Next Article in Journal
Reliability and Variability of Performance and Kinematic Measures in Seated Shot Put: A Case Study of a Paralympic Thrower
Previous Article in Journal
Interactive Digital Twin Workflow for Energy Assessment of Buildings: Integration of Photogrammetry, BIM and Thermography
 
 
Article
Peer-Review Record

A Synthetic Image Generation Pipeline for Vision-Based AI in Industrial Applications

Appl. Sci. 2025, 15(23), 12600; https://doi.org/10.3390/app152312600
by Nishanth Nandakumar * and Jörg Eberhardt
Reviewer 1:
Reviewer 2: Anonymous
Reviewer 3: Anonymous
Reviewer 4:
Reviewer 5: Anonymous
Appl.
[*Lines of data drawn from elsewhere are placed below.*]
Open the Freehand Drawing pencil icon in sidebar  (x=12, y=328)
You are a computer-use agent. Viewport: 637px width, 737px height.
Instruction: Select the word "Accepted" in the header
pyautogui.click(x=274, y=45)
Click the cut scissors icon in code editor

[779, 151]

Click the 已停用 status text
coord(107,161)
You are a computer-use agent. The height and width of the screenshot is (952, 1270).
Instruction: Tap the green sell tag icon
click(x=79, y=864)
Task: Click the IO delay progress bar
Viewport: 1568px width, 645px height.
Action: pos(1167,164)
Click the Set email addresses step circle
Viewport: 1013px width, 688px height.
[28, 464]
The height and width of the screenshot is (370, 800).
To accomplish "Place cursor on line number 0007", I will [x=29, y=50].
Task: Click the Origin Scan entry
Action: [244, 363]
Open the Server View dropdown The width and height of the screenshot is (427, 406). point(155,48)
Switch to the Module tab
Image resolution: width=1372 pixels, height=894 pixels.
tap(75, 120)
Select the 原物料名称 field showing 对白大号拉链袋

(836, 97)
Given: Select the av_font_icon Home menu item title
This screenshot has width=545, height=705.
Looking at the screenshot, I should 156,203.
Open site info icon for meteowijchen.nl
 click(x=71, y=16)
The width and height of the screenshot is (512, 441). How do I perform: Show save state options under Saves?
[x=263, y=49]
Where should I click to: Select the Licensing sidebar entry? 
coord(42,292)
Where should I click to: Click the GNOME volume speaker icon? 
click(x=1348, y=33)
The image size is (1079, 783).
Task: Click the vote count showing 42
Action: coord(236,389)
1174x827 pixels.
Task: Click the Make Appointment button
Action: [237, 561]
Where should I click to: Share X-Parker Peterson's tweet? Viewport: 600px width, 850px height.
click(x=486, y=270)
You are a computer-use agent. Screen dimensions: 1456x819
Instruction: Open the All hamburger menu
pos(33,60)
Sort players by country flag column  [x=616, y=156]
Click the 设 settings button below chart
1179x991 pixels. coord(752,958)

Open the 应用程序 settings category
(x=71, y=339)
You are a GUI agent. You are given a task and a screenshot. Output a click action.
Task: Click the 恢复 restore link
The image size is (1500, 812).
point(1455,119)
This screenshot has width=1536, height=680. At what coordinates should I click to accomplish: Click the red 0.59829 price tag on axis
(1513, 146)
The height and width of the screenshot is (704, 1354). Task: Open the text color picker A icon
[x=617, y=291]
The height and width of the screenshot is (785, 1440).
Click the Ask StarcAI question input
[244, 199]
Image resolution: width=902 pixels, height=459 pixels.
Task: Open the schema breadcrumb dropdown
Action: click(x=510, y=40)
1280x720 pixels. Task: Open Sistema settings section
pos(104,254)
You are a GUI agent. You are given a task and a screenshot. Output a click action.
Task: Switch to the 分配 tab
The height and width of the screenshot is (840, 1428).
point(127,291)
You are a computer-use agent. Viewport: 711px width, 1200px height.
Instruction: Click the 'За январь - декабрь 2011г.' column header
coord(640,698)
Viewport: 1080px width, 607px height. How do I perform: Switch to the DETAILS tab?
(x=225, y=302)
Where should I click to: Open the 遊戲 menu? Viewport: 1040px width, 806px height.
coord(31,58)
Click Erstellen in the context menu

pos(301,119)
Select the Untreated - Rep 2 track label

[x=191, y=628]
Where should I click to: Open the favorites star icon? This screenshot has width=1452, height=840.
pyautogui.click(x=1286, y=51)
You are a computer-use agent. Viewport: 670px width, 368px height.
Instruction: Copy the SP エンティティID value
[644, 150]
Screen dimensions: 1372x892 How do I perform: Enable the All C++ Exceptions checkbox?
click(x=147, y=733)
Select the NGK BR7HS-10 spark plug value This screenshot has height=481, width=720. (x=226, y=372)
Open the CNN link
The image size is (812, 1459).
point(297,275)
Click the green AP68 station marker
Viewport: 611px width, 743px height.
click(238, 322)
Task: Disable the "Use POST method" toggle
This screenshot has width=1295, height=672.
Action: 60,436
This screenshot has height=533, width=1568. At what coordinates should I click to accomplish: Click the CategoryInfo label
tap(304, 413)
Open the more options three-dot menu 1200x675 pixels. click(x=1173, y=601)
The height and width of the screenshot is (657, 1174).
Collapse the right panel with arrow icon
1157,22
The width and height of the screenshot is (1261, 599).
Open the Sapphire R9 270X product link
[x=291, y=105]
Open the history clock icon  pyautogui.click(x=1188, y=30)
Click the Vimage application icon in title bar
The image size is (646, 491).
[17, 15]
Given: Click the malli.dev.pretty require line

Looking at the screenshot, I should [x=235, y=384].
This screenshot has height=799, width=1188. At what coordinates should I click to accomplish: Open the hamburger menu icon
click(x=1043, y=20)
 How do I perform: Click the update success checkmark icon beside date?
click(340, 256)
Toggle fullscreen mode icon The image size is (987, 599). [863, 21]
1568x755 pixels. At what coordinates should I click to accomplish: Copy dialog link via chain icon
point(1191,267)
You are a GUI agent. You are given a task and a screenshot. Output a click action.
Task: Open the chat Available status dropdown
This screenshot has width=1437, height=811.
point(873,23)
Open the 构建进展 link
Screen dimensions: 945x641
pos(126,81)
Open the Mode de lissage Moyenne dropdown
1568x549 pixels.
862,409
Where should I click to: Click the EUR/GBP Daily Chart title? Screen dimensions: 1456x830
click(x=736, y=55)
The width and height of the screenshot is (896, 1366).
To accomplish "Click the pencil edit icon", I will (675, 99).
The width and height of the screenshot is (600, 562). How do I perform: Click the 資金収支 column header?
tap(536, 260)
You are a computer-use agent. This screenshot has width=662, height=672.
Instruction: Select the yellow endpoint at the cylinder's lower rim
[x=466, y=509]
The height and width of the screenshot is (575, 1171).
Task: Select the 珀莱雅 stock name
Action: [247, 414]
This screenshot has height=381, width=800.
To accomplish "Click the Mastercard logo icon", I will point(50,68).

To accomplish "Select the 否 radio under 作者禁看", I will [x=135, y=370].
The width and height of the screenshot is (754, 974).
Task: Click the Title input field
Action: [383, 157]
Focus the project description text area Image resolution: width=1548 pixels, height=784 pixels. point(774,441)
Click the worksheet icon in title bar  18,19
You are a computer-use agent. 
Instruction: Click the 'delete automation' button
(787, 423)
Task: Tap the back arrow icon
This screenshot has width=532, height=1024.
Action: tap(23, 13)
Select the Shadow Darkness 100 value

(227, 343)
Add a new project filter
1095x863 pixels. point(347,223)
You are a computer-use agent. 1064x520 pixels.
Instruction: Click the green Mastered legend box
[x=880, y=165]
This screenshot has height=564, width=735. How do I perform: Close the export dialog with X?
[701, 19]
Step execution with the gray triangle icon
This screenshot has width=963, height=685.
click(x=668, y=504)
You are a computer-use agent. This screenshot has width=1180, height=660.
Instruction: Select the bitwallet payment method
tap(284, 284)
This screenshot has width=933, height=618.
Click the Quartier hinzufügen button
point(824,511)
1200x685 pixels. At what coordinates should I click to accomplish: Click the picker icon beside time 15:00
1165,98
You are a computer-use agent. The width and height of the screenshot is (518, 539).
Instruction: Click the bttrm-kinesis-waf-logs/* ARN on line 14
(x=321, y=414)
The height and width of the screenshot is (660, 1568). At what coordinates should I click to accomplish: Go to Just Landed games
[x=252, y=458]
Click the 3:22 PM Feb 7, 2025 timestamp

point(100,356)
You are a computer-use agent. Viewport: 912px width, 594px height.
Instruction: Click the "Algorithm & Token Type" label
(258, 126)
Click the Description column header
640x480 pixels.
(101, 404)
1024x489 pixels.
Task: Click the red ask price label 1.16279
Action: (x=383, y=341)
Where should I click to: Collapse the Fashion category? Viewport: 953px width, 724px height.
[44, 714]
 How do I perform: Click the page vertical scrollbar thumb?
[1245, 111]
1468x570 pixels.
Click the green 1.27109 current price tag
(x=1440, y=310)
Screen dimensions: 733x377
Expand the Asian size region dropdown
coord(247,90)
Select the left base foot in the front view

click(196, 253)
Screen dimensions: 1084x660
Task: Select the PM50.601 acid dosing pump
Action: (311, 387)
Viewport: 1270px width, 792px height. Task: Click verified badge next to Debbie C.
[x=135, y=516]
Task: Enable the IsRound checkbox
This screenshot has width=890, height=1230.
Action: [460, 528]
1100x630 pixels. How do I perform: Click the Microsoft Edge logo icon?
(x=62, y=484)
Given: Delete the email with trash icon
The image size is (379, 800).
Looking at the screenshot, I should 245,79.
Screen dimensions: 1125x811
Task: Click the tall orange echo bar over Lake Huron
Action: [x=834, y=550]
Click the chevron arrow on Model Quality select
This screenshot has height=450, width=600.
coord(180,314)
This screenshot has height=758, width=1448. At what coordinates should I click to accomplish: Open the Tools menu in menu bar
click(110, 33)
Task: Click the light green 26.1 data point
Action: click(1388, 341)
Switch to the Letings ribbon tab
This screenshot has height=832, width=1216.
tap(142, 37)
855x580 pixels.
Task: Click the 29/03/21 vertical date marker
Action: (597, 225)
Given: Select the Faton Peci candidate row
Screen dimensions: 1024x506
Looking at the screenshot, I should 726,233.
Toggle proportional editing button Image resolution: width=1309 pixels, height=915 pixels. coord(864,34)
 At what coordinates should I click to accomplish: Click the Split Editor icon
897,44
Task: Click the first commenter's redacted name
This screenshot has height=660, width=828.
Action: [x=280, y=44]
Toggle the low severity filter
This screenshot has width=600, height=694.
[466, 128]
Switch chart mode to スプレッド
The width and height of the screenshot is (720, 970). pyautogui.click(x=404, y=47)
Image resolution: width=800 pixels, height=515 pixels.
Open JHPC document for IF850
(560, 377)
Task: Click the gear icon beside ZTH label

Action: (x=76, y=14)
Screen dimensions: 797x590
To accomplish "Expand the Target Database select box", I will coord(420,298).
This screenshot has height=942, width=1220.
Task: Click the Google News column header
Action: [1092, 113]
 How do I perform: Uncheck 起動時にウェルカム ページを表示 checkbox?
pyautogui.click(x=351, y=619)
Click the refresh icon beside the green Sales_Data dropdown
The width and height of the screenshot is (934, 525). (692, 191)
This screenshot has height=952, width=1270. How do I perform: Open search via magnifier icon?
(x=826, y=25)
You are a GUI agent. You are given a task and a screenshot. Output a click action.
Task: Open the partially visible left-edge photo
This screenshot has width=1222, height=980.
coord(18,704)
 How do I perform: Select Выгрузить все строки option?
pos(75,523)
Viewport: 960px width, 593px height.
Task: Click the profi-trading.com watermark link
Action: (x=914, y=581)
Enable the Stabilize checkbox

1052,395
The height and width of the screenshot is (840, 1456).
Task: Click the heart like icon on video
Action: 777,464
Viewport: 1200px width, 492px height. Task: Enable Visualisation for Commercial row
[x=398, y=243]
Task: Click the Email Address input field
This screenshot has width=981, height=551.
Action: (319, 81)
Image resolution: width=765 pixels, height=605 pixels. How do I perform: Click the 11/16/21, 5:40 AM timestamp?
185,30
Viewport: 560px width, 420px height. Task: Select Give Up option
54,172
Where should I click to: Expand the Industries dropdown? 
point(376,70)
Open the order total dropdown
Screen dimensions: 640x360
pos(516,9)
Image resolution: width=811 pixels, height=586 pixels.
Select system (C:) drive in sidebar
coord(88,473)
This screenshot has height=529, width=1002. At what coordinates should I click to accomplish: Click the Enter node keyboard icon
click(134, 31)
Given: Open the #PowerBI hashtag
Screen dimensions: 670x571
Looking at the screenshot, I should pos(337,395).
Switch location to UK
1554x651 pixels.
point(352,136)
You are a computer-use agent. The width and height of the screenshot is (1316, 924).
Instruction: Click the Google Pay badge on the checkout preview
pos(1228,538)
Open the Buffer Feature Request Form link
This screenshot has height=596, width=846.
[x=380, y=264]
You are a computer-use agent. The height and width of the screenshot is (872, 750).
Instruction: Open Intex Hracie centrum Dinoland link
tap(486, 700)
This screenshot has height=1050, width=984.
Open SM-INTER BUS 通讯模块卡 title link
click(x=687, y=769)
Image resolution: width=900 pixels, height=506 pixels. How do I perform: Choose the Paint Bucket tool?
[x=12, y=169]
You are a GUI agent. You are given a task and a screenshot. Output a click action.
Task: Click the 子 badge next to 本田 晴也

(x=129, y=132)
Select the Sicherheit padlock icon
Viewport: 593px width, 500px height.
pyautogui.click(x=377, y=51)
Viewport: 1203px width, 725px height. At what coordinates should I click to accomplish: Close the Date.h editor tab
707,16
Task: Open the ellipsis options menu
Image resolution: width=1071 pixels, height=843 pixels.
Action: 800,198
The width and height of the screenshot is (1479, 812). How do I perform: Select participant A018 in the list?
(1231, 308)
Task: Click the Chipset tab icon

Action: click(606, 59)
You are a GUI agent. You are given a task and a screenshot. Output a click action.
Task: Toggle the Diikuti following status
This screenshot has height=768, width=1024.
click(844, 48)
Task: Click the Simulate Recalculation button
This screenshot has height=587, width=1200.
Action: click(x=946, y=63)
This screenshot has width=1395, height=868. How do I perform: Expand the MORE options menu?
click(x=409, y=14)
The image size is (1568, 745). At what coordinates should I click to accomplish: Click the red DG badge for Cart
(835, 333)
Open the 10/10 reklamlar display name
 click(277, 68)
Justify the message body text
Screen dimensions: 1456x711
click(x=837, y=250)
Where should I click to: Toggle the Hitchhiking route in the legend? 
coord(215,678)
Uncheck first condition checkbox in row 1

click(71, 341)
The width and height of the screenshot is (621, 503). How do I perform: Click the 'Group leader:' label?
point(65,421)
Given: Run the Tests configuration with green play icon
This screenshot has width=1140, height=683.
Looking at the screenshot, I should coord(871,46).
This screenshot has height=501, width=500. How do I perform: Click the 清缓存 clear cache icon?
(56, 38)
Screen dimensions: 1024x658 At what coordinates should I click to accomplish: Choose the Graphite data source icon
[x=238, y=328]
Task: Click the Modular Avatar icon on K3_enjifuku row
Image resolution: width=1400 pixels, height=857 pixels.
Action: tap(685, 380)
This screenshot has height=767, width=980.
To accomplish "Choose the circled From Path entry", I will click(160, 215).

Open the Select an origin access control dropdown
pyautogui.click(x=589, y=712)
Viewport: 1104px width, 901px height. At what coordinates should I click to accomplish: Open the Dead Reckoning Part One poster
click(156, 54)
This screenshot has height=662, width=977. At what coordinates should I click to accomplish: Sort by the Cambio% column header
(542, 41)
Sci. 2025, 15(23), 12600; https://doi.org/10.3390/app152312600
Submission received: 15 September 2025 / Revised: 20 November 2025 / Accepted: 25 November 2025 / Published: 28 November 2025
(This article belongs to the Special Issue Artificial Intelligence for Industrial Informatics)

Round 1

Reviewer 1 Report

Comments and Suggestions for Authors

This paper addressed a highly relevant industrial problem: the data bottleneck for vision AI in flexible manufacturing. It presented a complete, end-to-end pipeline with two compelling, real-world industrial case studies. The text provides a great, thorough, and open analysis of the generative approach’s weaknesses and points of failure. 

While: 

1. Key experimental details required for reproducibility are missing, particularly hyperparameters for both the object detection models and the CycleGAN.

2. There are some discrepancies in how the number is described, see the attached file.

3. A few grammar errors, see the attached file. 

4. Figure 4 (“...using 50 training images”) and Figure 5 (“...using 400 training images”) are almost visually identical, can you merge them together and make a better comparison plot? 

5. The “True/Predicted” labels for Tables 1 and 2 are a little unclear. Standard confusion matrix notation is “Predicted Label” on the x-axis and “True Label” on the y-axis. Consider reformatting for clarity. 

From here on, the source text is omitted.